Cemaat ve tarikatların ölümü, ümerâya yaklaşma arzusuyla başlar, devlete ittiba ile vâki olur ve ölürler...
Ölürler! Zirâ hiçbir devletin varlığı sadece Allah rızasına bakmadığı gibi, icraatları da ona dayanmaz.

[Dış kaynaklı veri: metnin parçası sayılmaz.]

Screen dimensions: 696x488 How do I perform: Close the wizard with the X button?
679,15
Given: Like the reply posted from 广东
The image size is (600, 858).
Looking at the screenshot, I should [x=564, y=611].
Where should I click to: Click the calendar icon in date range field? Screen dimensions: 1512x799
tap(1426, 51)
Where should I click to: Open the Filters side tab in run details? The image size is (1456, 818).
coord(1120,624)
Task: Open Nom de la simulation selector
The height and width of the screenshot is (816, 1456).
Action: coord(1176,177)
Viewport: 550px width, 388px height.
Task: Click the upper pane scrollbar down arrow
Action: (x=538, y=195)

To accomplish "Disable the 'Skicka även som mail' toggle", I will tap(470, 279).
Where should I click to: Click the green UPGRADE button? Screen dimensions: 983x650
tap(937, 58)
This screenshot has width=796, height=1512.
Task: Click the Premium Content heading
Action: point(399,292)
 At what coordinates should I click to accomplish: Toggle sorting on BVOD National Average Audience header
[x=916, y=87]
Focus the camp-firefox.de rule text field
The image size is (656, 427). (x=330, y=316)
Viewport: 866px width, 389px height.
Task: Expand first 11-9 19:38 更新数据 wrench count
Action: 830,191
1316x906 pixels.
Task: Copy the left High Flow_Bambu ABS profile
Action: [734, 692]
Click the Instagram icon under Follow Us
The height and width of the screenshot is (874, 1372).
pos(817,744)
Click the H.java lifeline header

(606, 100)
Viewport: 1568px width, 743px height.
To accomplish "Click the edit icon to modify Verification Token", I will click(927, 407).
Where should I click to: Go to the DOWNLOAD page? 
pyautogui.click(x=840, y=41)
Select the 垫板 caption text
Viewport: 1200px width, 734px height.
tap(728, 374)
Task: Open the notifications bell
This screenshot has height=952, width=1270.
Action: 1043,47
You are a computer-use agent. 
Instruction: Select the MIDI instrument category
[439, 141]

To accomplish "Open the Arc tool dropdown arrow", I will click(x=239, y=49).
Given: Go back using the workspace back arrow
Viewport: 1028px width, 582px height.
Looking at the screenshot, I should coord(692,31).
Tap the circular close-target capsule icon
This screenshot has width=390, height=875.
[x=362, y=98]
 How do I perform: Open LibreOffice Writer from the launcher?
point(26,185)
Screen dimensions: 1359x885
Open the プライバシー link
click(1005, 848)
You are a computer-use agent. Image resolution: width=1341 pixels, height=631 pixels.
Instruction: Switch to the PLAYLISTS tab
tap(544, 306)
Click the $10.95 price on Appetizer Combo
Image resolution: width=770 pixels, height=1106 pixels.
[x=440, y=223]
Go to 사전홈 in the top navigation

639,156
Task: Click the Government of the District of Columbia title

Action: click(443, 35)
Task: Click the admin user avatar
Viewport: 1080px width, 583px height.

Her devlet, uhrevîden çok, dünyevîdir. İster istemez cebir, zulüm ve adâletsizliğe meyaldır; en azından bir şekilde bulaşır, kirlenir. Kanunla tanınan cebir kullanma hakkı, yanlış ve su-i istimallere açıktır. Ferdin hak ve hukuku ikinci plândadır, devlet ve millete feda edilir. Yaşaması gereken ferd değil, devlet ve bütün halde millettir. Üç-beş veya birkaç bin ferdin telef olmasının lafı bile olmaz.
Oysa cemaat ve tarikatların varlık sebebi dinin kendisidir. Dünyevî değil, uhrevidirler. Bıçak ağzı kadar keskin, kıl kadar ince bir sıratta yürüme mükellefiyetleri var. Dünyevilere temas, muvazenelerini bozar ve düşürür.
Ümerâ ile temasın kaybedeni, tarih boyunca, cemaat ve tarikatlar olmuştur; hep de öyle olacaktır... Şeyh Bedreddin, devletle temasının bedelini başıyla ödedi; Seyyid Kutub, Hasan el Benna, Abdulkadir Rahmi, Rahman Nizami hakeza. Çok farklı bir mahiyette bile olsa Gülen, devlet ve ümera ile haşir-neşir olmanın bedelini ağır ödeyen yakın örneklerden oldu.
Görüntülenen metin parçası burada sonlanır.